[Problem requirements]: For the records below, tally the lines that include the word "Close" and report the number alone.

[Dataset records]:
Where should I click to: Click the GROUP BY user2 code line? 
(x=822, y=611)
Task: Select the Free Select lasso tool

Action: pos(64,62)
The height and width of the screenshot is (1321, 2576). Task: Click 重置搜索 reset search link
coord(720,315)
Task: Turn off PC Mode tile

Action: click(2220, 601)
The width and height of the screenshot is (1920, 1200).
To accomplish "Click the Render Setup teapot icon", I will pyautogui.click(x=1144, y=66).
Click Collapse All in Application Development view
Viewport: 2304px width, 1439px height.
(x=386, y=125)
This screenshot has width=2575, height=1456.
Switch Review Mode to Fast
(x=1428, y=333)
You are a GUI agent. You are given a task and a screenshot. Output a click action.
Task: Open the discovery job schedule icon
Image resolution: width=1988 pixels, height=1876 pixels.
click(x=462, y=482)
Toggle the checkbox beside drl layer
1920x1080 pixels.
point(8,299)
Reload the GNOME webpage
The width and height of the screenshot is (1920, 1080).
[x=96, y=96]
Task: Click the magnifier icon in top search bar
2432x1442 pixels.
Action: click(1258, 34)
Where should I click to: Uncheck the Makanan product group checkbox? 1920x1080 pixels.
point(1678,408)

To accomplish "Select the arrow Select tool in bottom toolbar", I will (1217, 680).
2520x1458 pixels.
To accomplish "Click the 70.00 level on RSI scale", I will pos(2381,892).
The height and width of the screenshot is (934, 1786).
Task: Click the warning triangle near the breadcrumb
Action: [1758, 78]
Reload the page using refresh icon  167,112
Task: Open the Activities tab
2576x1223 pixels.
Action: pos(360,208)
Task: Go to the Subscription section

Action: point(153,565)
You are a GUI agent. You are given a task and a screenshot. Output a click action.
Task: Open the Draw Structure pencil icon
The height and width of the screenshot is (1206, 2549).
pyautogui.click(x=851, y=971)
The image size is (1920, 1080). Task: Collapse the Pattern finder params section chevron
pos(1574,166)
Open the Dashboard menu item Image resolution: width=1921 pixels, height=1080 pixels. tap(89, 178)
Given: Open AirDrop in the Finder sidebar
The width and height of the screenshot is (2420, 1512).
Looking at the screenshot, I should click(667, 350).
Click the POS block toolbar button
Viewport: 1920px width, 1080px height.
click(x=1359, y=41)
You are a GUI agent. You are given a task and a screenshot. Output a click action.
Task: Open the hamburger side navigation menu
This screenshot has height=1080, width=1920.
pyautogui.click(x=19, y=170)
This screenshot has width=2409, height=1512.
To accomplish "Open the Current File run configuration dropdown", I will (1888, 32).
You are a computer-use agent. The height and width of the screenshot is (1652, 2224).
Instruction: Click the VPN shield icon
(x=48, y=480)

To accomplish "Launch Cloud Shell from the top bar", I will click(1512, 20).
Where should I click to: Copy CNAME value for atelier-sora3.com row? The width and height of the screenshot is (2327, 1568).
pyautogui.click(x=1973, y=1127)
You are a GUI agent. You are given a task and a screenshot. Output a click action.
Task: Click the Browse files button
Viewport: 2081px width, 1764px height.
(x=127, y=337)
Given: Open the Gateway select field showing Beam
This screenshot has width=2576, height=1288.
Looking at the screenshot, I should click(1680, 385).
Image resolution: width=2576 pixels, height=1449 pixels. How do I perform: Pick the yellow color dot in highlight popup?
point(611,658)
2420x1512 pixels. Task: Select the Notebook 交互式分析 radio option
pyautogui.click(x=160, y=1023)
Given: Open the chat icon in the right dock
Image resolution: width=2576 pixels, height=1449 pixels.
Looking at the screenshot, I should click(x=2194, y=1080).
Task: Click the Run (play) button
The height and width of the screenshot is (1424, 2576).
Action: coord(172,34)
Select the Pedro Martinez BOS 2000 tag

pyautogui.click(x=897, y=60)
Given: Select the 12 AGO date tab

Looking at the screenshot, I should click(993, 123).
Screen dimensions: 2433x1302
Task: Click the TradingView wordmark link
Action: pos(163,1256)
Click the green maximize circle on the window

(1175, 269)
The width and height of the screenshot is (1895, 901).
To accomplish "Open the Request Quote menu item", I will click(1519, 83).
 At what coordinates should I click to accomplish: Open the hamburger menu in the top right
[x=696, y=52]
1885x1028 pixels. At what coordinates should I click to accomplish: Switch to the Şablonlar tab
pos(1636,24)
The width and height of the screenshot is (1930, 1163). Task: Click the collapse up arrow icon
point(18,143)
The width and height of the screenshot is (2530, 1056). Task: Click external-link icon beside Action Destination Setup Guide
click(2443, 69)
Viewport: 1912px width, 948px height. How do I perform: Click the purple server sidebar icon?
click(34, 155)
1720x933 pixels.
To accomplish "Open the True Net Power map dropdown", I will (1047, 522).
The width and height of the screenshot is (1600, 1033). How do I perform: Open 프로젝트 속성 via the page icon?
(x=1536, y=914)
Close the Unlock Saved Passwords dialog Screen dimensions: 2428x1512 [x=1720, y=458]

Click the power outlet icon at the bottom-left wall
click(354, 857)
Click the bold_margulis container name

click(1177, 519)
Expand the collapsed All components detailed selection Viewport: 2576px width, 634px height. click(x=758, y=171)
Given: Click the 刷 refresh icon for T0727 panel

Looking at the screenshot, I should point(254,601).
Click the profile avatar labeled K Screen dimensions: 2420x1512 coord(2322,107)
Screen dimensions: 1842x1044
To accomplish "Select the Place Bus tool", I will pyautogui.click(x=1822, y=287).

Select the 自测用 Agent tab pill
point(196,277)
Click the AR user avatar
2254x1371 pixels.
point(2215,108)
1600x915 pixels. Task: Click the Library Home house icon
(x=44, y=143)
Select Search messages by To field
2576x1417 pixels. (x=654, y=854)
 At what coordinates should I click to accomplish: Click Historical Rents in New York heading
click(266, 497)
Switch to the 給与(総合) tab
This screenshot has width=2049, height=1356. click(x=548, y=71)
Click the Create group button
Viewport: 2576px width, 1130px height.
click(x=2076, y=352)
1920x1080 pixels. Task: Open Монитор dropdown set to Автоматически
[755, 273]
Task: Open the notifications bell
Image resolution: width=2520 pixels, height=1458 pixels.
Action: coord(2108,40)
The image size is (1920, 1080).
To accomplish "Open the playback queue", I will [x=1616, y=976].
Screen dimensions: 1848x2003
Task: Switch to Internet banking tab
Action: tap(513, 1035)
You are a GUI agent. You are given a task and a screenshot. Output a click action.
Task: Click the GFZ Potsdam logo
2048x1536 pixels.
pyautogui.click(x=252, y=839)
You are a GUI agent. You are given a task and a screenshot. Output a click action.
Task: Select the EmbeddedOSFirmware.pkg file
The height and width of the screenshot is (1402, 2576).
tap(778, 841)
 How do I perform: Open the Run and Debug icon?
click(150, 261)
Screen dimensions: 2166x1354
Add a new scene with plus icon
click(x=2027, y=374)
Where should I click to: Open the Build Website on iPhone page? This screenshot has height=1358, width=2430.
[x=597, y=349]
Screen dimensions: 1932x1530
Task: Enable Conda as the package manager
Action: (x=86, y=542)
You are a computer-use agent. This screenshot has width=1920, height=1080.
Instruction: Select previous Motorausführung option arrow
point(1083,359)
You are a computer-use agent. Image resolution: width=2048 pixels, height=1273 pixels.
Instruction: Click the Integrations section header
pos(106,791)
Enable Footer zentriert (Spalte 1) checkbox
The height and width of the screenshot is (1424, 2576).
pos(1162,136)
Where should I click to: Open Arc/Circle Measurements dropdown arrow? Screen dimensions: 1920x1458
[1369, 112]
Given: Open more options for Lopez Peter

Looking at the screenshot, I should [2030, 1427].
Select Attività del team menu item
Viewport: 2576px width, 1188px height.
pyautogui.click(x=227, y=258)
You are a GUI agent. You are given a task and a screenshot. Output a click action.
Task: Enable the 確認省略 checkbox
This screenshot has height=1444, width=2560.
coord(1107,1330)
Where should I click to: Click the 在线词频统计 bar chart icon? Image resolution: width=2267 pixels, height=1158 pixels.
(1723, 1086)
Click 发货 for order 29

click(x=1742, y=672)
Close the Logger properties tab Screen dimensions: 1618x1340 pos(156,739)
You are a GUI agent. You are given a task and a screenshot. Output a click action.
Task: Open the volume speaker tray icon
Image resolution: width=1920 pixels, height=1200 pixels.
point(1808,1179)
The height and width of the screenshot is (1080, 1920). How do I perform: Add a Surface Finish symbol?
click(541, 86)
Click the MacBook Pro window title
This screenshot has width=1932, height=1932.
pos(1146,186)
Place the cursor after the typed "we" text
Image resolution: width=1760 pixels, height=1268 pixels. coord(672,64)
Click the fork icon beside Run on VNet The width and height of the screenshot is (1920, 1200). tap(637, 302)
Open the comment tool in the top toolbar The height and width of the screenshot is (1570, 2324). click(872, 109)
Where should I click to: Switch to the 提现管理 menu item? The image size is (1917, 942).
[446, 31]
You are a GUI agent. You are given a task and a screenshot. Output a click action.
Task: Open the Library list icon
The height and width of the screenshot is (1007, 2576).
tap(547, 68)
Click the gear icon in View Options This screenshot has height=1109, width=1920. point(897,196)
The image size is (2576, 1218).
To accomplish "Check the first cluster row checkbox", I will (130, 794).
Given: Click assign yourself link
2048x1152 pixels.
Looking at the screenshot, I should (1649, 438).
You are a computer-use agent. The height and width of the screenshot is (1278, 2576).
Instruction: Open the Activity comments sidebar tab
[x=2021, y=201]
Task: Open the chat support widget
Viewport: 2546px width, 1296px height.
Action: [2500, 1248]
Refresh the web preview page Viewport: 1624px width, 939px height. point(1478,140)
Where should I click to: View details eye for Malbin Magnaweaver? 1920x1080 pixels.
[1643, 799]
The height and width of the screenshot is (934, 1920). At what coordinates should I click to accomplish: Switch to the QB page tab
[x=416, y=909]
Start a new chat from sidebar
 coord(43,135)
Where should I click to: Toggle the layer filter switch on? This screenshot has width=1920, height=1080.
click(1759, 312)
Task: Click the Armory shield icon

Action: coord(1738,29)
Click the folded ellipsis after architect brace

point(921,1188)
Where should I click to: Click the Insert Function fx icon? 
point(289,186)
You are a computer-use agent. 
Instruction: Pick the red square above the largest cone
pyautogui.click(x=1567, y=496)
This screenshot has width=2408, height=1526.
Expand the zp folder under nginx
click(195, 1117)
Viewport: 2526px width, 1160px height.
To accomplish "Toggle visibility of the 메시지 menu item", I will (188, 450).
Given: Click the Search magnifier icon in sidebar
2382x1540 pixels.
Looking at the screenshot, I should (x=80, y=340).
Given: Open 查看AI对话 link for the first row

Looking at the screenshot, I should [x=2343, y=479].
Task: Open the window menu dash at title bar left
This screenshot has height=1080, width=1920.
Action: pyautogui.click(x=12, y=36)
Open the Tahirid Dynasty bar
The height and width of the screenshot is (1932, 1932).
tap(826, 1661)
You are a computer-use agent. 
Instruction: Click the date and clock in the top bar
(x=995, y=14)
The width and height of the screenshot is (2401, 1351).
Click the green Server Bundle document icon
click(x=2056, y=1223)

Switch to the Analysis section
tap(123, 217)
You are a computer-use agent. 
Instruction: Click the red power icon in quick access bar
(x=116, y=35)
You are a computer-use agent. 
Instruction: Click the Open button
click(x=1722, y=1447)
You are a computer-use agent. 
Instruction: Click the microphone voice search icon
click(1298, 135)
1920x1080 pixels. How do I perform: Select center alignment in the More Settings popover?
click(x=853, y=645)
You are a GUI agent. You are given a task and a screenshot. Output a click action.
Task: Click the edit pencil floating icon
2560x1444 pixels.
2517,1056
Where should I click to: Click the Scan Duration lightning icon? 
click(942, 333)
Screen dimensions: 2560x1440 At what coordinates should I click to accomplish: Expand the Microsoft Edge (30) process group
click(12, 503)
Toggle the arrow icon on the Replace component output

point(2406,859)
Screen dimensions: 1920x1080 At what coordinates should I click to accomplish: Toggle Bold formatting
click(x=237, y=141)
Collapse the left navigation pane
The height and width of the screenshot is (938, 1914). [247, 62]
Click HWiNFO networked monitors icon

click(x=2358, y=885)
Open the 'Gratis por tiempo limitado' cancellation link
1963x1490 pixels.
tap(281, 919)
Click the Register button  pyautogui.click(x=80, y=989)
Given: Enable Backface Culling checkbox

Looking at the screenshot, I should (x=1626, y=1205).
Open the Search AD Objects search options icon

[Written response]: 2